I usually read recipe books or anything that I can find out about food in general, and also food from other countries. It makes me happy. Although I have a great recipe book collection, not every recipe book is going to get a place on the bookshelf, so I will often get recipe books out of the library and then take them back !
On my latest visit to the library, I got out a book that is definitely worthy of a space on my cook book shelf. The book is called How To Drink and it is by Victoria Moore. Here is a link to it here: http://www.amazon.co.uk/How-Drink-Victoria-Moore/dp/1847080200
The reason I will buy this book, is that because as well as being informative, it also contains a lot of recipes for the various drinks, like making your own Mosco Mules. That sounds good to me ! The book does not just focus on alcoholic drinks, but also non-alcoholic drinks like coffee and tea. It also contains little titbits of information from other countries, like the fact that in Japan you do not pass food from your chopstick to someone else's chopstick (eg for them to taste). This is because after a cremation in Japan, a bone is picked from the ashes and passed.. yes, you guessed it, from chopstick to chopstick. I love these little nuggets of information.
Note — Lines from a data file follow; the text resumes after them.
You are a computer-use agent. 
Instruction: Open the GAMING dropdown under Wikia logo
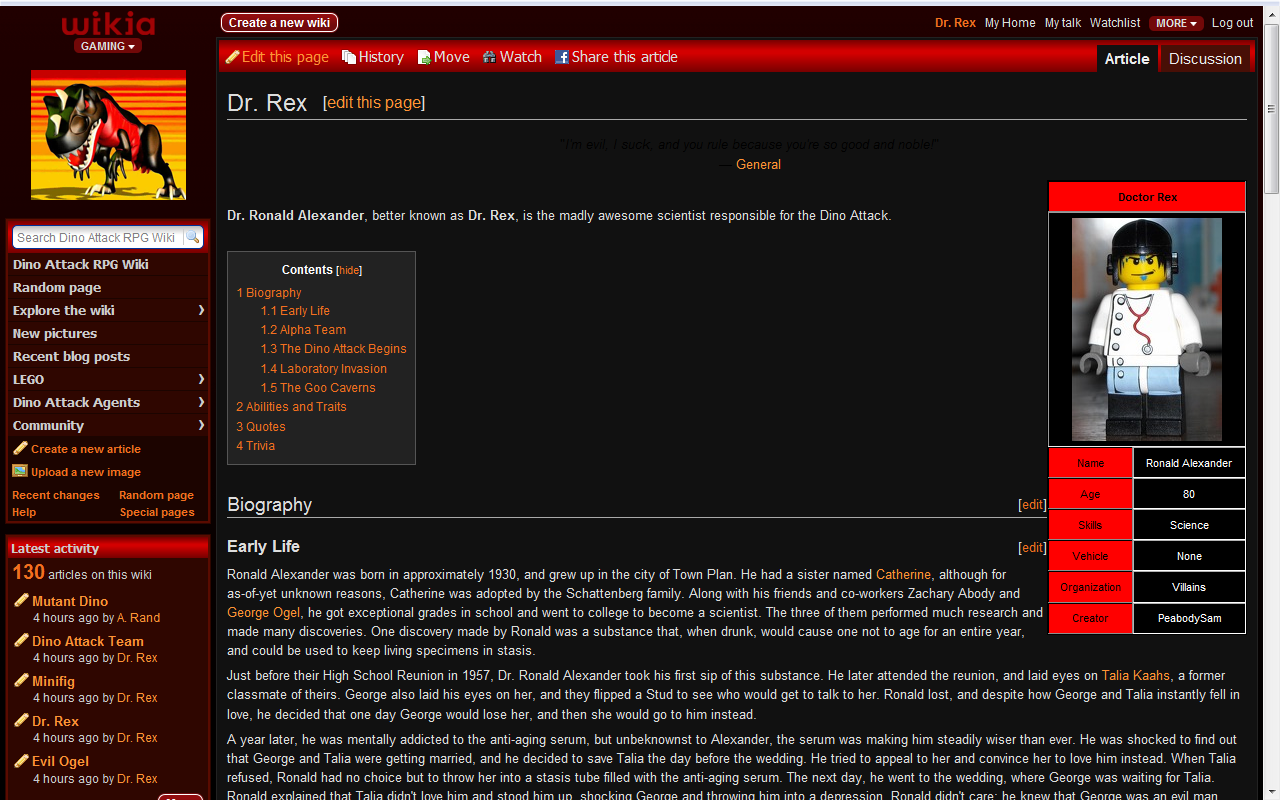(x=107, y=46)
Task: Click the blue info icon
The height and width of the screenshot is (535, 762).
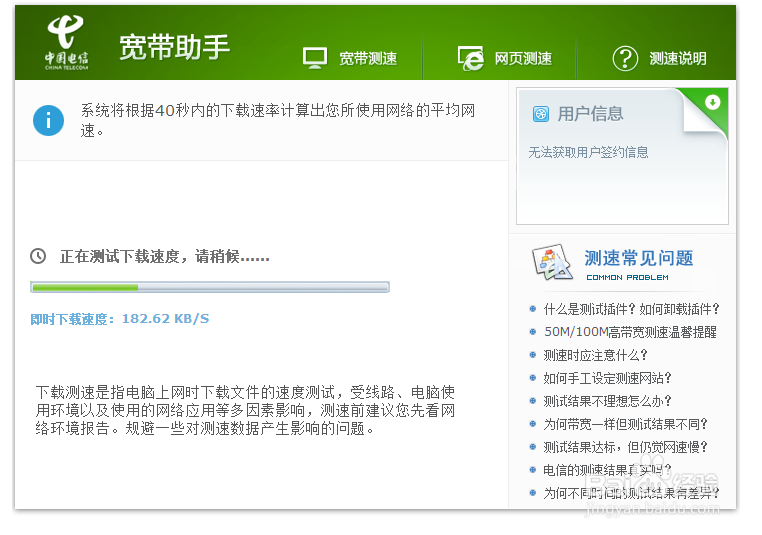Action: point(48,120)
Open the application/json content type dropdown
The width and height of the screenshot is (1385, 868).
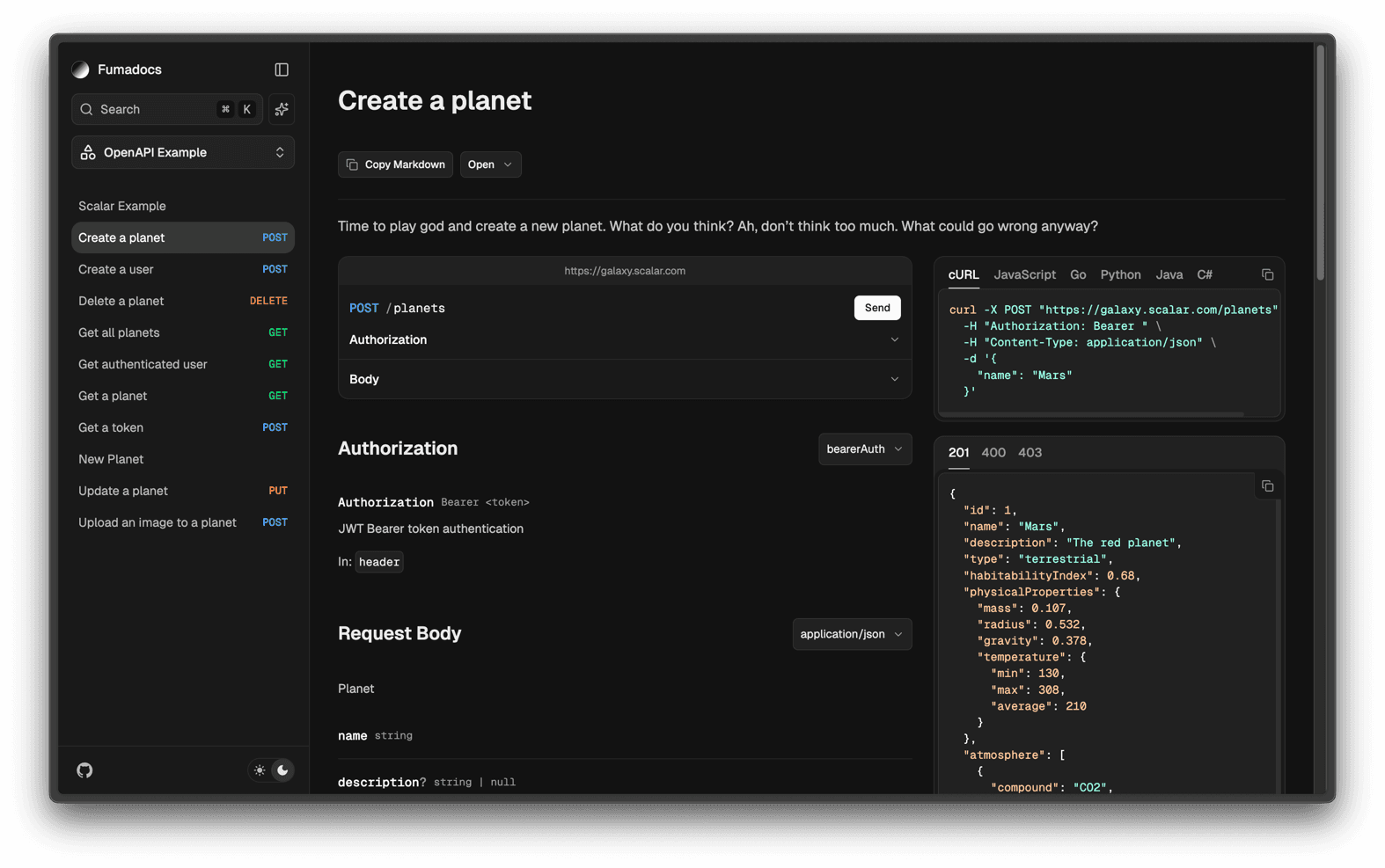[x=851, y=634]
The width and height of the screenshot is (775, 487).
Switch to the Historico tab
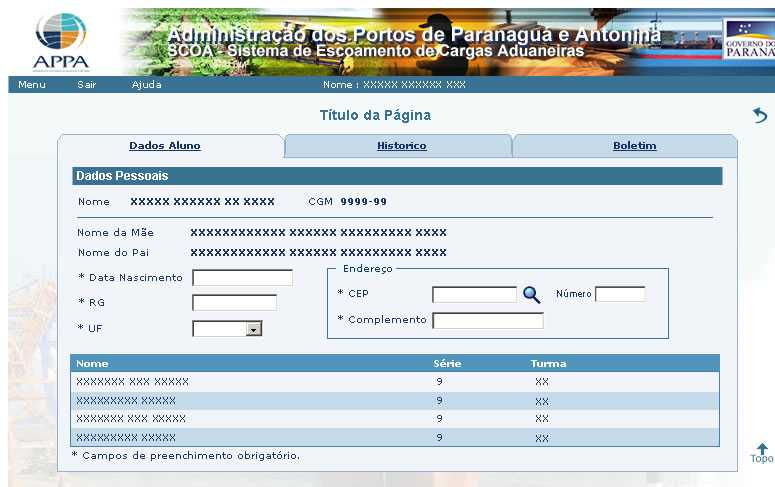[x=401, y=146]
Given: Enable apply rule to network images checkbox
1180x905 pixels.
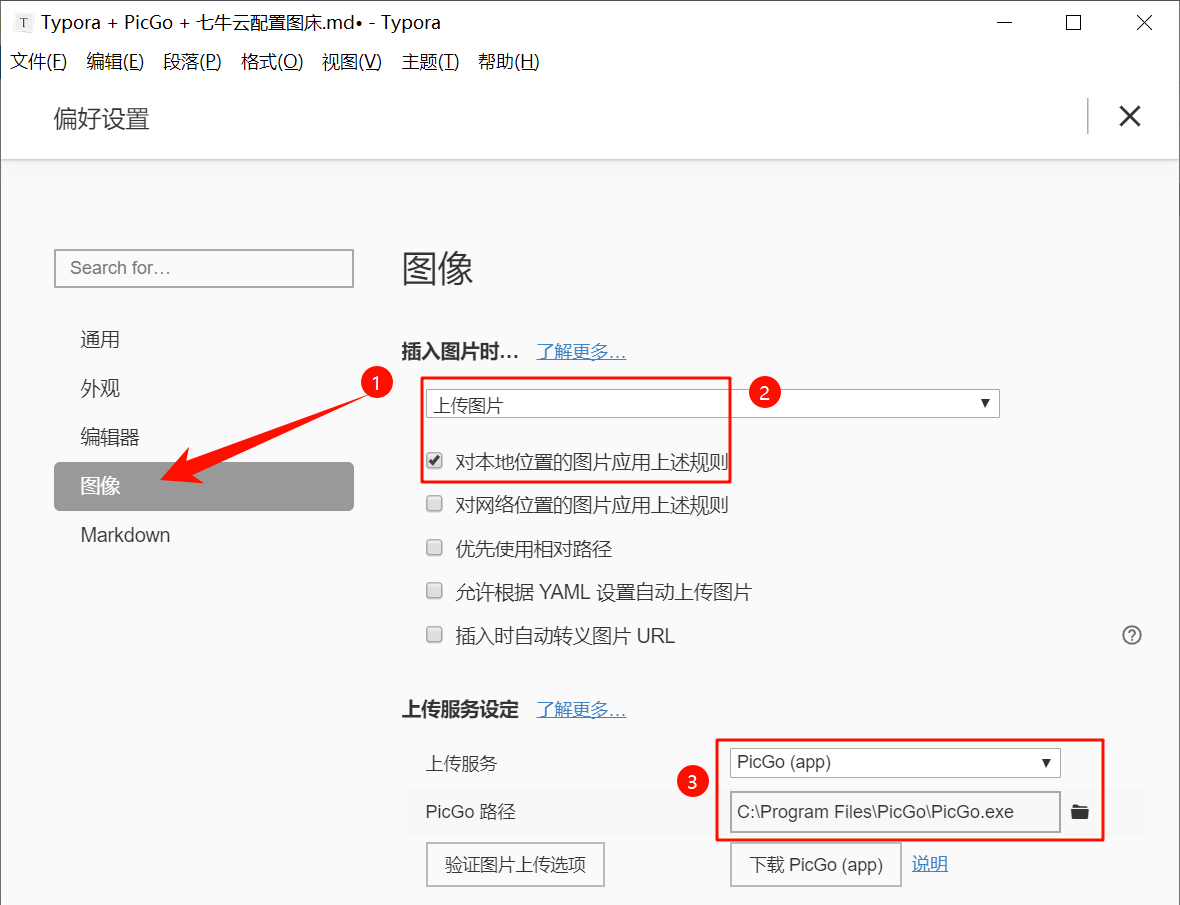Looking at the screenshot, I should pyautogui.click(x=435, y=505).
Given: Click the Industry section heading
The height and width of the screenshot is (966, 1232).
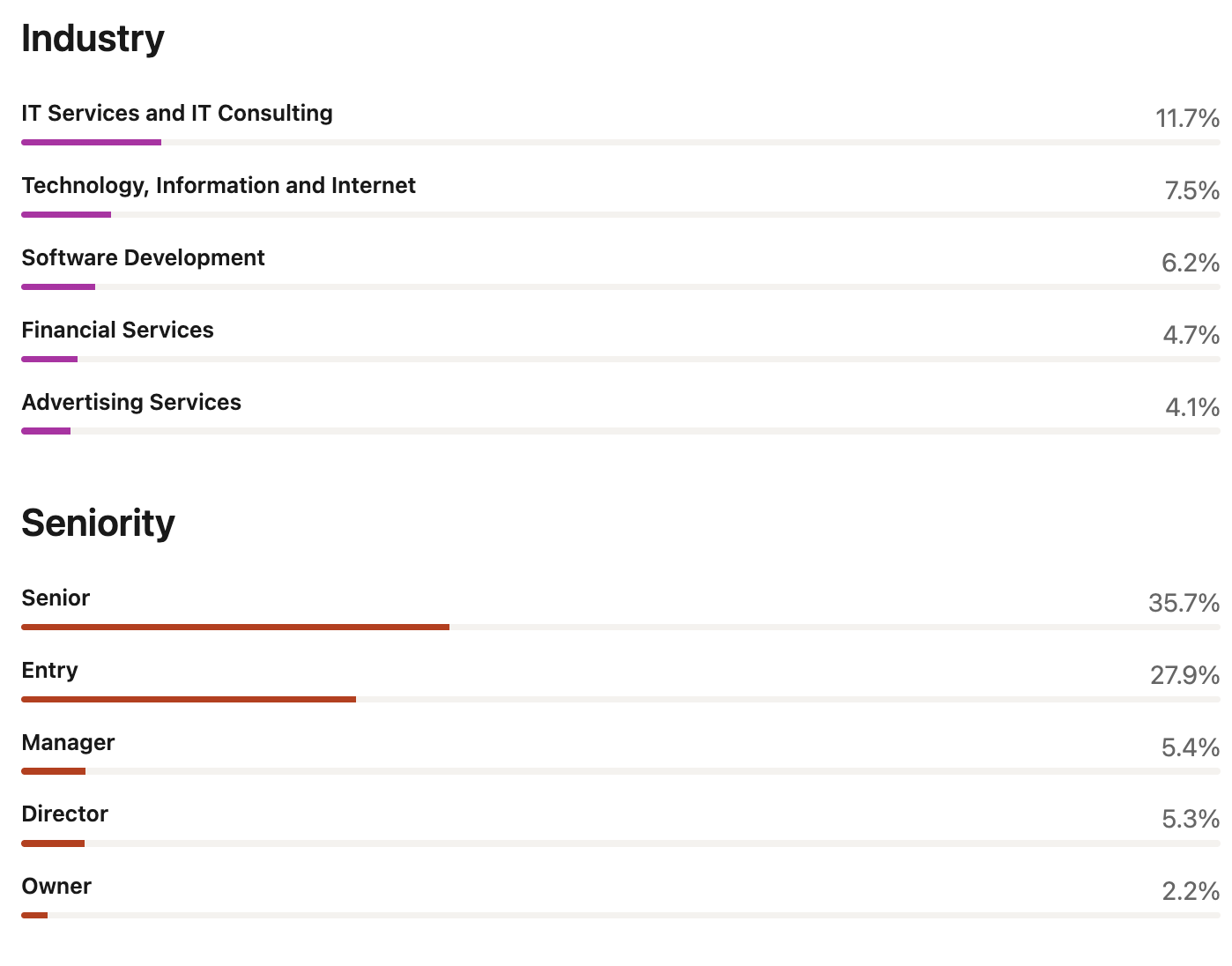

Another more foody one like this that I was told concerns the way you place your french bread (baguette) on
the table at home. You always place it patterned side up, and never flat side up. The reason for this is that the flat side up was always the executioner's bread and that's how his was placed..
The book has also taught me that my bottles of vodka which currently live on my wine rack, should absolutely, definitely be in the freezer, so I will be rectifying that pretty soon too...
Enough said, a little plug for Victoria Moore, if you know next to nothing about booze and how to drink it, like me... Buy the book.